60    Second, the intervener submits that it seems clear that the plaintiffs were acting as receivers, and that the Supreme Court of New South Wales gave the plaintiffs an indemnity over assets of the Trust for costs and expenses incurred, which was not qualified as costs and expenses “properly” incurred.

61    In oral submissions, the intervener submits that in assessing whether the conduct of the plaintiffs, as receivers and liquidators, was passive or active it is necessary to bear in mind that (a) the Company was a development entity that built and sold properties for profit, (b) it would have been impossible to fix the defects and maximise the sale price of Lots 2 and 5 without using the areas within the common property, (c) the only reason why the owners of Lots 2 and 5 were permitted to use the common property was because of the Strata Management Statement, and (d) by making the decision to fix the defects before selling Lots 2 and 5 the plaintiffs have continued to operate the business of the Company.

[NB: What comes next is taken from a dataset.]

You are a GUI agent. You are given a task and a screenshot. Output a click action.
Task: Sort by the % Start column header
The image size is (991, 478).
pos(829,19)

62    Contrary to the position ultimately taken by counsel for White Hills at the hearing, the intervener submits that, by analogy, the Lundy Granite principle would apply in the present circumstances. The intervener submits that the acts of the plaintiffs as receivers in arranging for the repairs to be conducted to correct the defects and complete the development in order to maximise the sale price of Lots 2 and 5 established that the retention of possession of the lots was for the benefit of the creditors of the Trust. The intervener submits that this gave rise to an adoption by the plaintiffs of the Strata Management Statement, in their composite position as both liquidators and receivers, given continued legal ownership was the hallmark of the liability of the Company for the strata levies.

E.     Consideration

E.1.     Overview

63    As explained above, the Company was the trustee of the Trust. The assets of the Company, including Lots 2 and 5, were held by it as trustee for the Trust.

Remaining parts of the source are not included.